As an Arizona resident, I appreciated "Ballot Tampering" by Jeffrey A. Singer (December). This is not the only time the courts have blocked a citizens' initiative effort to curtail state power. About 20 years ago, the National Taxpayers Union led a drive to get the states to petition Congress to call a constitutional con-vention to produce a balanced budget amendment. California was one of the states holding out. The citizens put an initiative on the ballot to cut off state legislators' pay until they took appropriate action. The California Supreme Court removed that ballot measure, again with no explanation. That was the bad news. The good news: three of the justices responsible for the removal did not win reinstatement when their terms were up.
Albert K. Heitzmann
I see that welfare reform has moved people into jobs ("The Hassle Factor," December). But the taxpayers are buying welfare recipients cars, paying for their car insurance, schooling or job training, day care, bus transportation, and more. How much does all that cost? Is it more, less, or the same amount as the old programs? I don't care how many people are statistically "former recipients." Welfare is still a big-bucks program. I can't consider welfare reform successful until the taxpayers' burden has been lifted.
The Art of Eminem
Brian Doherty's attack on Lynne Cheney and defense of Eminem ("Bum Rap," December) disturbed me. Doherty overlooks the serious problems with this sort of trash culture, and instead sets up a straw man in Cheney's criticism of nihilistic art.
First off, he implies that Cheney was calling for censorship, which is not true as far as I know. I am dead set against censorship, but holding a firm position in support of artistic freedom does not mean that one cannot pass artistic judgment. I see nothing wrong with public figures using their highly visible positions to encourage greater aesthetic maturity and to discourage the support of nasty, puerile, violent, and intellectually bankrupt influences on our children. No one is obliged to listen to Cheney any more than they are obliged to listen to Eminem.

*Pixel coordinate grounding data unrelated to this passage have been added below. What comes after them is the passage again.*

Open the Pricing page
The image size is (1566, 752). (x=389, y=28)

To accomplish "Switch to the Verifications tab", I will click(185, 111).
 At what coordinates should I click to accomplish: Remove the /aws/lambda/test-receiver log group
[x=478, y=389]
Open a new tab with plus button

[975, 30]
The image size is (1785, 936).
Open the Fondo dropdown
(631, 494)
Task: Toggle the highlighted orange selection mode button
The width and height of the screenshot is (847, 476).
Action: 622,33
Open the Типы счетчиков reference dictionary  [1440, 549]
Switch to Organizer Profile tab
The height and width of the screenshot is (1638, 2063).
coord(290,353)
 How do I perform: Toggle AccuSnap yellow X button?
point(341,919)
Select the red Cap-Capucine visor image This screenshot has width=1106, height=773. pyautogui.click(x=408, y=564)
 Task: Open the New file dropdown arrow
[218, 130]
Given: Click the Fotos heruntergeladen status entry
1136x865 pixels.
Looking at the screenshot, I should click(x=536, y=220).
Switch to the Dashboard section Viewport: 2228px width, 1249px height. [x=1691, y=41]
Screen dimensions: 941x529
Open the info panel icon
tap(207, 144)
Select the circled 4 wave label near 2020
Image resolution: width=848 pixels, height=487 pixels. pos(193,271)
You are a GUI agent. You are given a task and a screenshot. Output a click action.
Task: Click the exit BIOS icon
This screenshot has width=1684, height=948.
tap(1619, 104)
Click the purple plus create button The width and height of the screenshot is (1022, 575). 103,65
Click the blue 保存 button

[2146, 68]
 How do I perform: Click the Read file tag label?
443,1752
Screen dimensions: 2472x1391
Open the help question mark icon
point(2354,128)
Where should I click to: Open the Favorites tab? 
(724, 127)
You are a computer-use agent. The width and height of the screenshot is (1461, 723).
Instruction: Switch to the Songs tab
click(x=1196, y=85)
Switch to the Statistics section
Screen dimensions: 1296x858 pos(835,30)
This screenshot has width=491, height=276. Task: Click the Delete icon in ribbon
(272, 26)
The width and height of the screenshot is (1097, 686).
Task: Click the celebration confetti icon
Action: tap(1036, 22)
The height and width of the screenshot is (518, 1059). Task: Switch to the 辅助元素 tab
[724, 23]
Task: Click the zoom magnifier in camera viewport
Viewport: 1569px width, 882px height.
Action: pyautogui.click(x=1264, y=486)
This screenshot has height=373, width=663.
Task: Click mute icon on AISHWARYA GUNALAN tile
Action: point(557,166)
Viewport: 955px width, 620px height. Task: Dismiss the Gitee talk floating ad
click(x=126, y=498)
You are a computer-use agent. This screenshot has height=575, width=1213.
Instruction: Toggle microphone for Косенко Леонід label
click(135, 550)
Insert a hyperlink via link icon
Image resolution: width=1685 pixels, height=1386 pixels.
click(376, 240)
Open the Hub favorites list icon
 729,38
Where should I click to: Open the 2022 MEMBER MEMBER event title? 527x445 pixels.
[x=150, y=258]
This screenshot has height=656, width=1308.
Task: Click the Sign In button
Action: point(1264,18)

I was more disturbed by the effort to promote Eminem as a serious artist. I commend Doherty's straightforward honesty in reprinting some of Eminem's lyrics, though they certainly don't help make his case. It surprises me that REASON would fail to connect the self-indulgent attitudes displayed in these lyrics with the ever-growing infantilism in society, which contributes so greatly to the popular demand for Big Daddy Government.
We should be encouraging teenagers to listen to music that stimulates their maturation, not to whining, solipsistic crap aimed at promoting permanent childlike dependence. The problem with "art" of this sort is not that it will produce maniacs who imitate it literally, but that it will stunt the mental development that makes a free society possible.
This so-called musician hides behind ironic detachment and supposed humor so that he can shout out his most childish, violent fantasies. Can anyone really believe "provocation" is an art form? I am well aware that defining the meaning of art is an unsolved -- probably unsolvable -- philosophical problem. Nonetheless, it seems clear to me that defining as art anything that tweaks the nose of other people renders the concept meaningless.
To me, true freedom is based first and foremost on maturity and responsibility among the people. A society that cannot distinguish between good and evil, or between inspiration and mob incitement, is ripe for manipulation by demagogues. We all have within us the desire to scream and shout, to tear down and destroy, to join the mob and indulge our animal natures. The trick is to learn how to live without expressing these primal urges. Children do not naturally draw this lesson from within themselves; they need to have it taught and demonstrated by their parents and other adults around them.
While I certainly defend the right of Eminem to spew hatred and filth, I will continue to encourage my children and all other people around me to turn their backs on such emanations and instead to develop their intellects and their souls as free, responsible, mature individuals.